Defining Your Customer

Moreover, your brand is not who you say you are but rather who your customers say you are. Your customers are the most important factor to consider when beginning to develop a brand so it is important that you understand who you are selling to. Do market research and build out a buyer persona. Once you have understood the kind of person you want to interact with, you need to understand what their expectations for working with you may be. Van Slyke elaborates on this idea:

“A good company meets expectations. A great company understands and exceeds those same expectations.”

Some of the strongest brands today have taken the time to understand the expectations of their customers and are coming up with ways to beat those expectations.

Chick Fil-A – The Customer First Example

Chick-Fil-A, one of the most recognizable brands today, has done an exceptional job defining their brand as customer first.

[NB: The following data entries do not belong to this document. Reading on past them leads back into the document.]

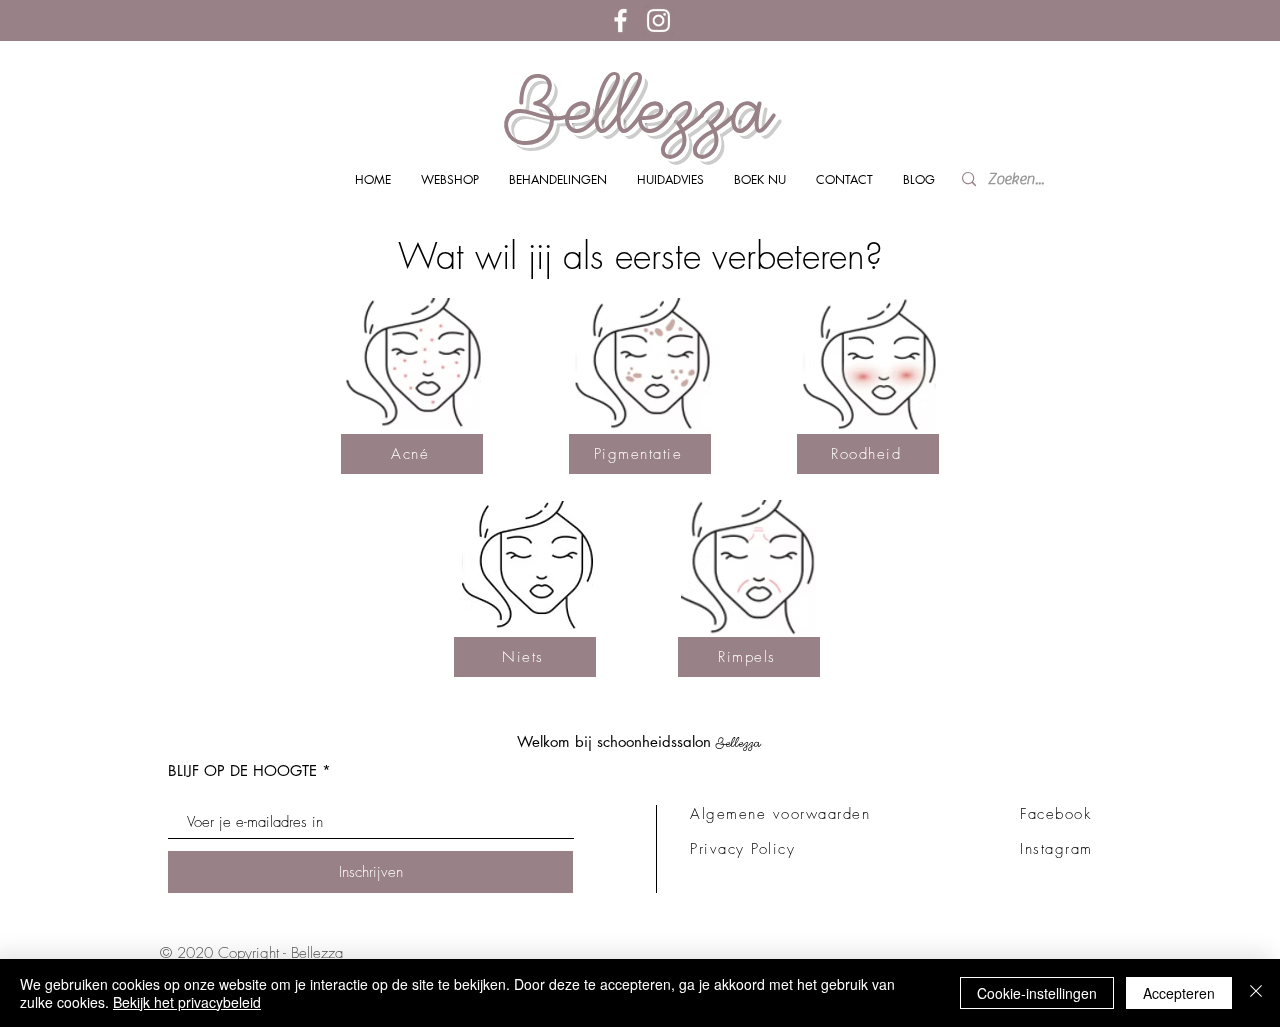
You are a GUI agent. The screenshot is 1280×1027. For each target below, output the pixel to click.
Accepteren (1179, 993)
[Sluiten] (1256, 993)
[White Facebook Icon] (620, 20)
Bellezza (639, 108)
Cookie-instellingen (1037, 993)
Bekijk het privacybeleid (187, 1002)
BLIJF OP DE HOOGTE (242, 770)
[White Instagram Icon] (658, 20)
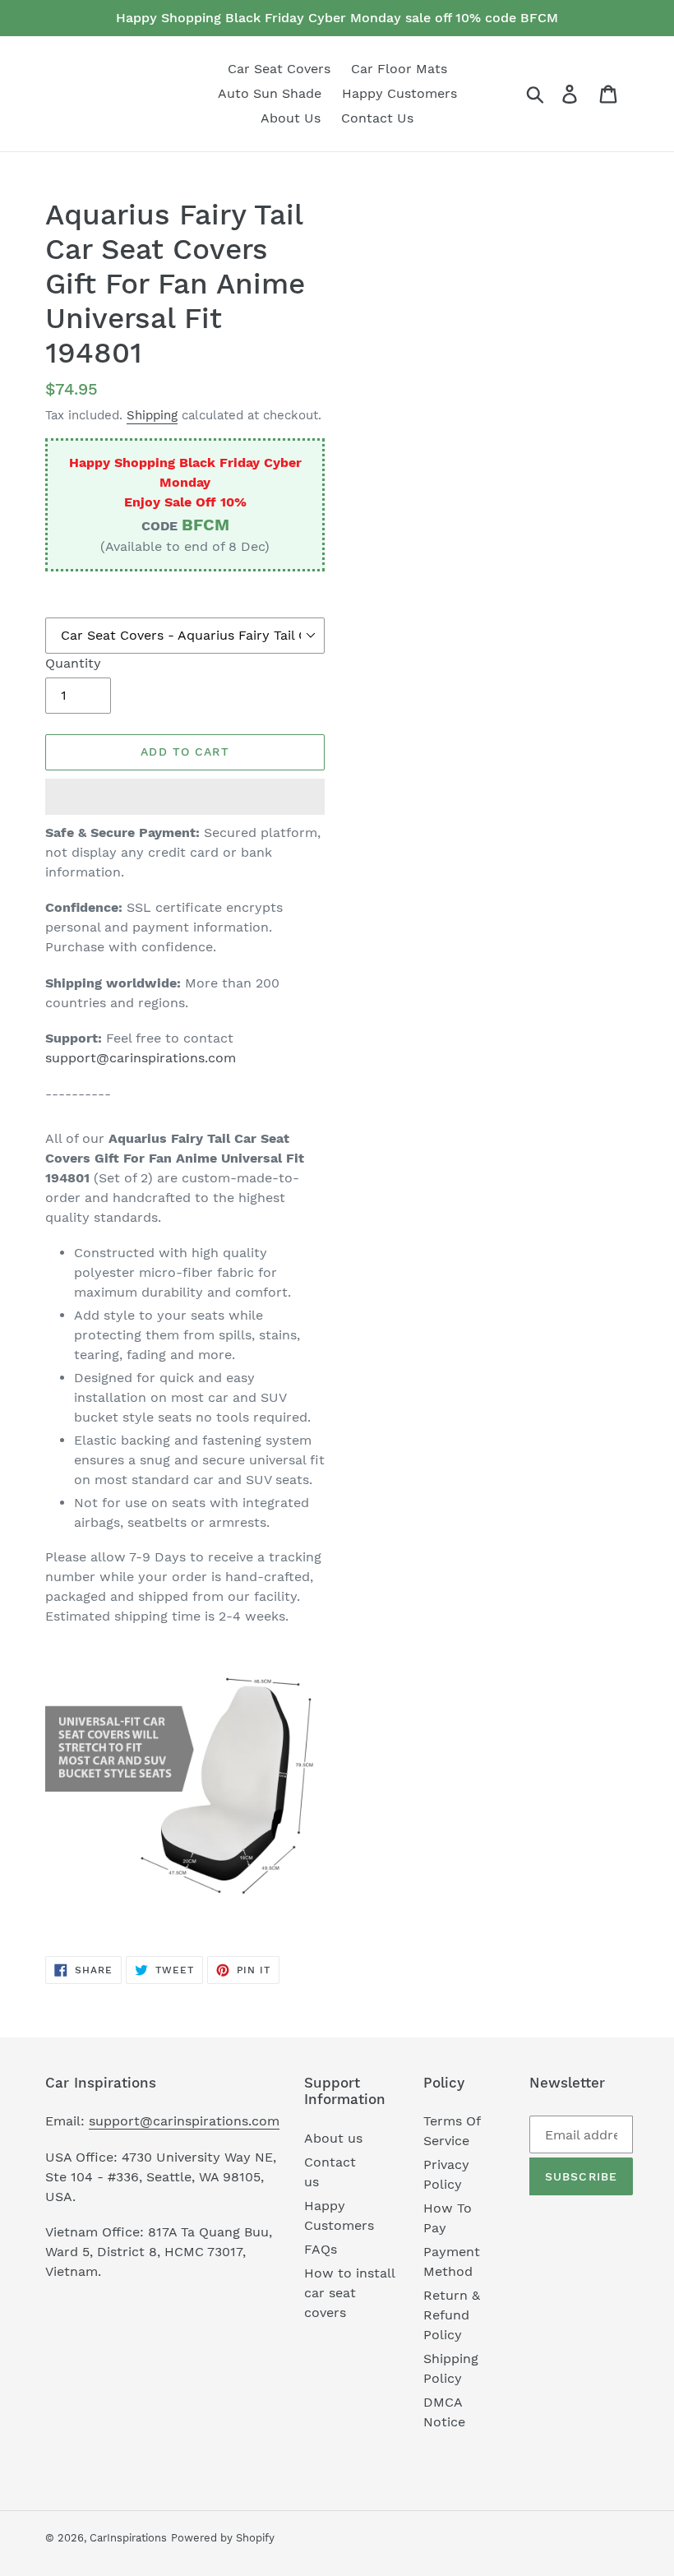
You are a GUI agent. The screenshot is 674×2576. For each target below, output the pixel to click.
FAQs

If you order a chicken sandwich and ask for no pickles, they will actually take $.15 off of your bill. Given the manpower needed to input this function into their system and modify their revenue projections to account for the money left on the table, there’s no question Chick Fil-A places the customer experience at the top of their brand vision.

Critique the Competition

Like any other aspect of your business, you should always know what your competition is doing when it comes to their brand messaging.
What has worked or not worked for them? How do they interact with their customers? What advantage do we have over the competition? Combining market research of your buyer persona with the brand engagement of your competition will give you a gameplan to effectively and uniquely reach your customers.

Consistency is Key

In order to develop a truly effective brand, consistency is among the most important things to consider. To keep a level of consistency to your brand as your company scales, it is important to design infrastructure to maintain your message. If your brand is associated with positive customer service and quick call times, you’ll need to plan enough hires to take on the additional calls to handle your company’s growth. If you don’t, scaling will actually set you back even further as you lose some of your client base who feel they can’t believe in your brand anymore.

Potentially the most important trait – Authenticity. Nothing will drive away a potential customer more than them feeling you are being less than transparent with them. Be the great brand you want to be, strive to reach the goals that you set for yourself and your customers will feed off of that passion and authenticity.